January 24, Third Sunday after the Epiphany: 1 Corinthians 12:12-31; Luke 4:14-21
If Jesus brings a sense of entitlement into the synagogue in this week’s Gospel reading, this is the least of the concerns the people of Nazareth have. Prophets are never accepted in their hometown, as he reminds them later. But more astonishing than the hometown boy reading the scroll like a man is Jesus’ claim that he is the fulfillment of the scripture he reads. Indeed, many are praising his teaching until the moment he crosses that line.
It is difficult for 21st-century Western Christians to grasp just how shocking Jesus’ announcement is to this first-century synagogue. When a teacher unfurled a scroll to read the sacred text aloud, Jews expected interpretation. They awaited fresh insight from their teachers—but not this. This goes beyond the pale.
The passage that Jesus reads, Isaiah 61:1–2, describes the year of Jubilee, when it is promised that crushing debts will be forgiven and captives will be set free, injustices turned back and equity reset. Furthermore, in some communities Isaiah 61:1–2 was understood as a reference to the Teacher of Righteousness—the Messiah—who was to come. Jesus’ proclamation that “today this scripture has been fulfilled” identifies him as the one they have been expecting for centuries.
It is tempting for American Christians to think that the most shocking aspect here is the specific content of the Isaiah passage. We think people anywhere would be upset by a claim that God’s favor rests on the lowliest of society: the poor, the captive, the blind, and the oppressed. From our cultural perspective, this kind of favor is nonsensical. The evidence demonstrates that God’s favor rests on those who prosper. Why would Jesus announce that he has come to do the opposite, especially when the opposite could potentially upset the favor the powerful already enjoy?
The epistle reading addresses this theme more directly. In his letter to the church in Corinth, Paul admonishes the powerful members to honor the weaker members for their own sake. He encourages the congregation to be unified, using a common metaphor of his day—the human body—but he gives the metaphor an important twist. In many ancient writings, the image of the body is used to mollify those of the lowest social and political status, reminding them of their duty to serve those who are naturally superior. Paul reverses this interpretation: “The members of the body that seem weaker are indispensable, and those members of the body that we think less honorable we clothe with greater honor, and our less respectable members are treated with greater respect.”
Paul instructs the people to understand that each member of the body of Christ is essential to the others, neither subservient nor superior. For is it not ludicrous to reduce a body to just one function? If it has only a head, it is no longer a body.
Like the Corinthians, many American Christians identify more readily with the strong than with the weak. So Paul’s metaphor of the body rings true. We recognize the admonition to honor the weak as shocking, revolutionary teaching.
But in Luke’s story, the people of Nazareth are themselves the poor, the captives, the blind, and the oppressed. They are under the rule of a foreign power; they are starved, controlled, and enslaved. They wait for the Messiah with great anticipation and hope because they believe he will change their condition and free them from their captivity. The Messiah is good news. They have been praying for his arrival for centuries.
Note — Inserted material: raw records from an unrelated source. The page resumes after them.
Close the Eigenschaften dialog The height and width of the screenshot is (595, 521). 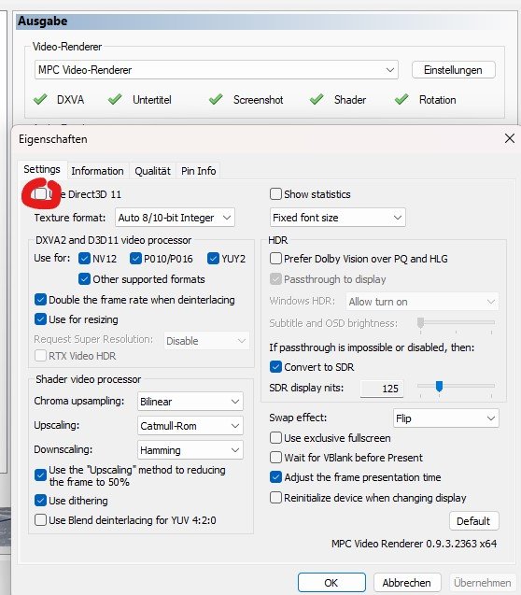(x=509, y=138)
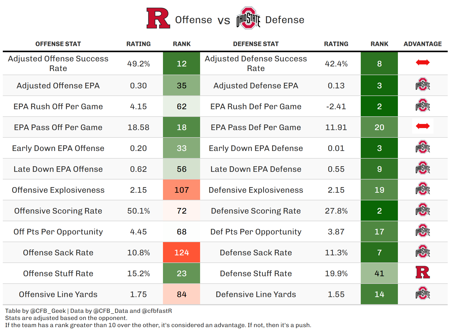This screenshot has width=450, height=334.
Task: Click Ohio State advantage logo for Adjusted Defense EPA
Action: (x=423, y=85)
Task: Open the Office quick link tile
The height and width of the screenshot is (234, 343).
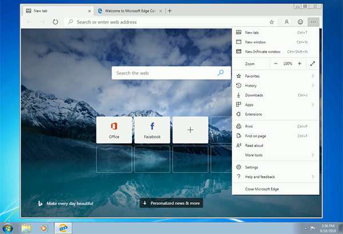Action: (x=114, y=130)
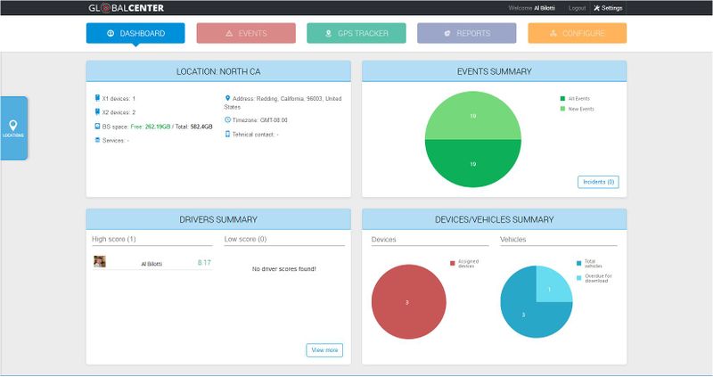Click the Incidents (0) button
The height and width of the screenshot is (377, 713).
(598, 182)
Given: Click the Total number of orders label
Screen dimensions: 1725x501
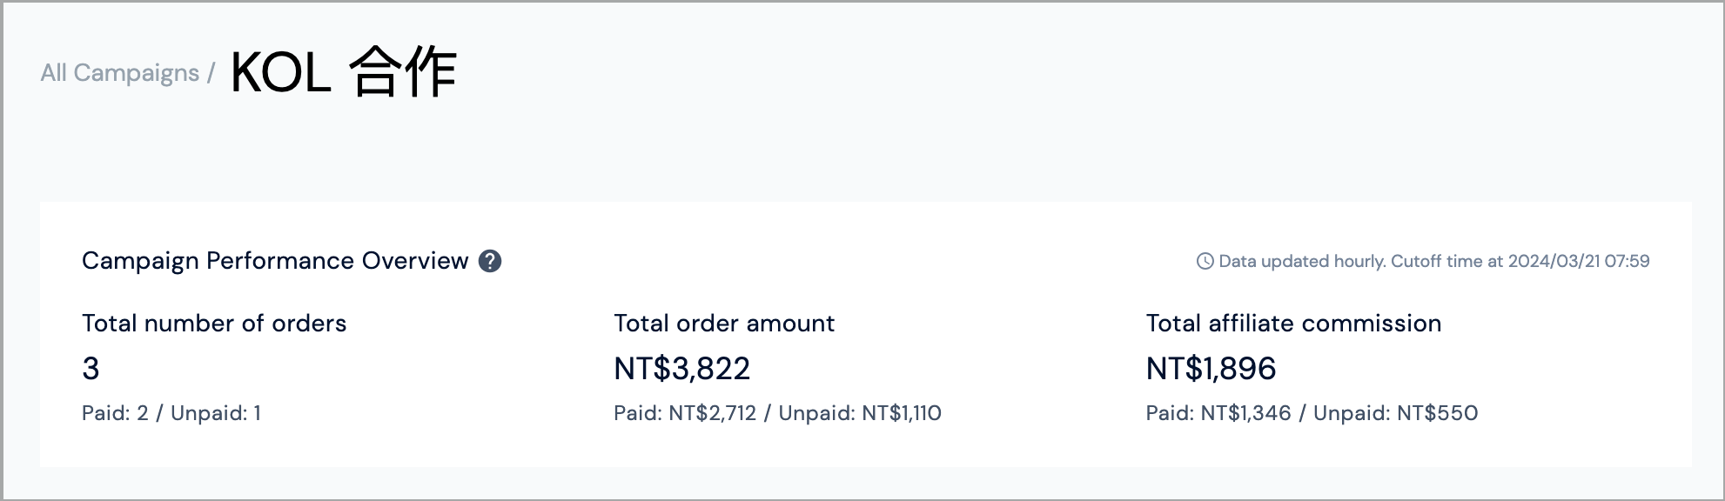Looking at the screenshot, I should tap(214, 324).
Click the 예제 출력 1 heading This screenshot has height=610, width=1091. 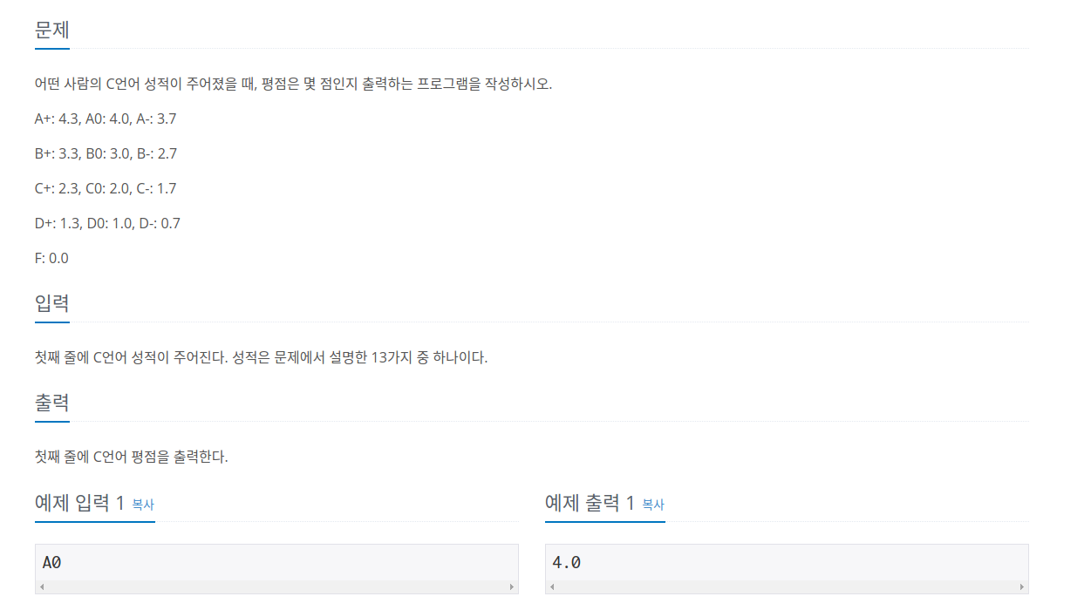tap(590, 503)
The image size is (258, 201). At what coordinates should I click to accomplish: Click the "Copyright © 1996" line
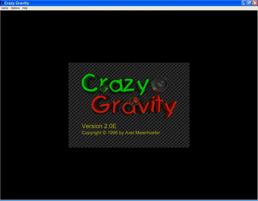click(x=121, y=133)
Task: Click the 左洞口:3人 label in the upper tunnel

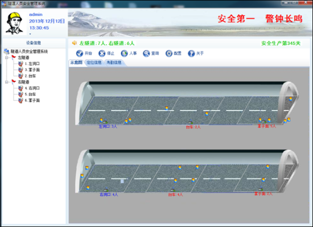Action: pos(108,127)
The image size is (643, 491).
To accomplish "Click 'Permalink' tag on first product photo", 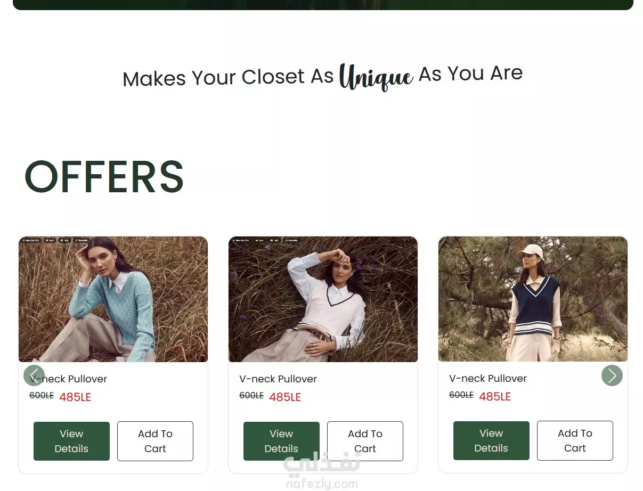I will click(82, 240).
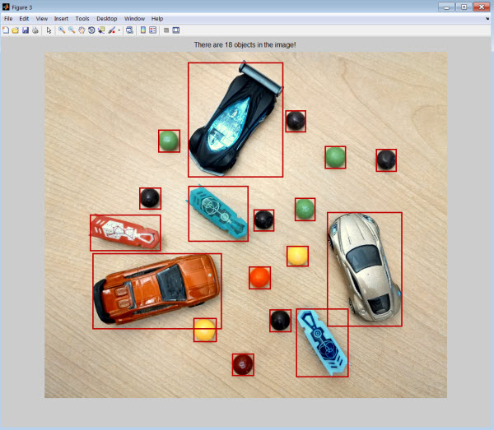Image resolution: width=494 pixels, height=430 pixels.
Task: Hide plot tools with the toolbar icon
Action: (x=166, y=30)
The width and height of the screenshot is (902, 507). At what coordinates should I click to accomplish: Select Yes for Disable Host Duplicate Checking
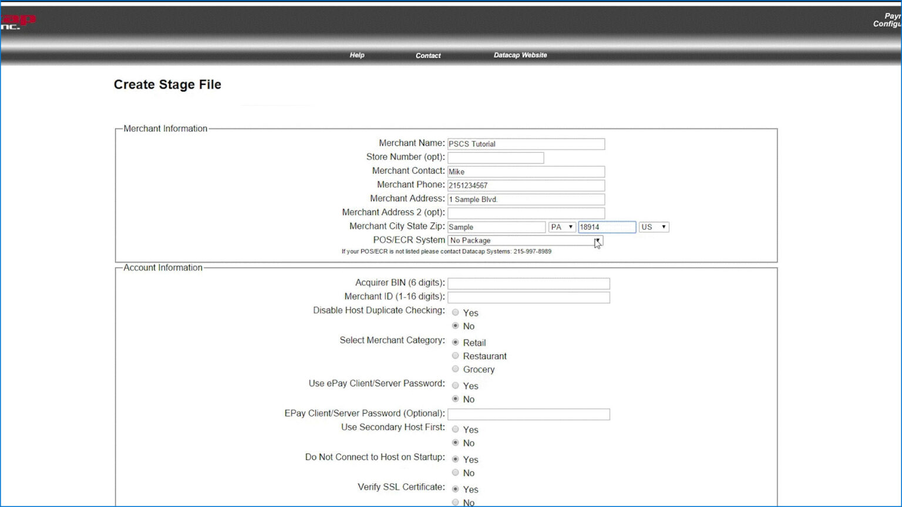point(456,312)
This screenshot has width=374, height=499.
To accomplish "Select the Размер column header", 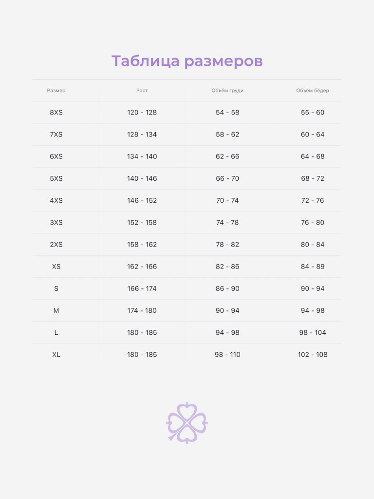I will pyautogui.click(x=56, y=91).
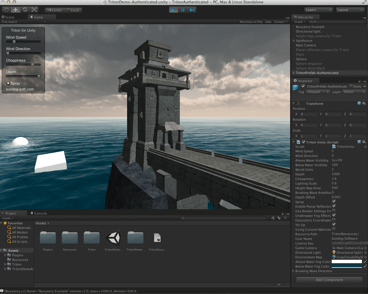Click the Above Water Fog Color swatch
368x294 pixels.
coord(347,262)
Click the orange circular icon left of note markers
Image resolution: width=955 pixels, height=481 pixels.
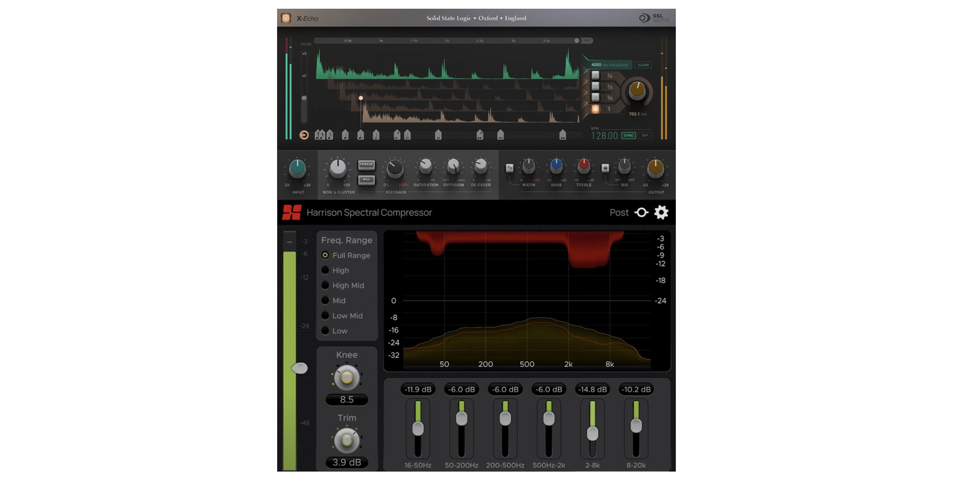tap(304, 135)
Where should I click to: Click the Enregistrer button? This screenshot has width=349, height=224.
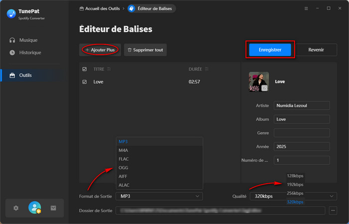(x=270, y=50)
So the specifics of the promise of what the Messiah will do are not what shocks Nazareth, however it might shock us. The shock in Nazareth is Jesus’ claim that now is the time—that the Messiah is here, and he is the one.
It brings to mind the Hebrew people wandering in the wilderness and longing to return to Egypt where, even though they were slaves, they had food to eat and shelter over their heads. They are on their way to the promised land; they have committed themselves to the long journey toward freedom. But it frightens them to embrace liberation. The shock in Nazareth is the shock of an oppressed people being told that the chains of their captivity are falling to the ground—not in the future, but on that very day.
In the 1980s, priest and theologian Ernesto Cardenal studied Luke 4 with a group of Nicaraguan peasants. He writes that one woman responded this way:
What he read in the book of the prophet is prophecy of liberation. And it’s a teaching that a lot of Christians haven’t learned yet, because we can be in a church singing day and night tra-la-la-la, and it doesn’t matter to us that there are so many prisoners and that we are surrounded by injustice, with so many afflicted hearts . . . so much unfairness in the country, so many women who eyes are filled with tears.
Another member of the group offered this insight: “Just by announcing liberation he was already fulfilling this prophecy. And just by saying ‘today this prophecy is fulfilled’ he was announcing liberation.”
Perhaps this view from the underside of society provides a lens to see what others cannot. Perhaps we might “clothe with greater honor” the weaker members of the body if we heard the Gospel through their perspectives. Jesus’ pronouncement takes on fresh, powerful significance when we understand that Jesus was not only challenging the powerful but also provoking the least among us to claim liberation.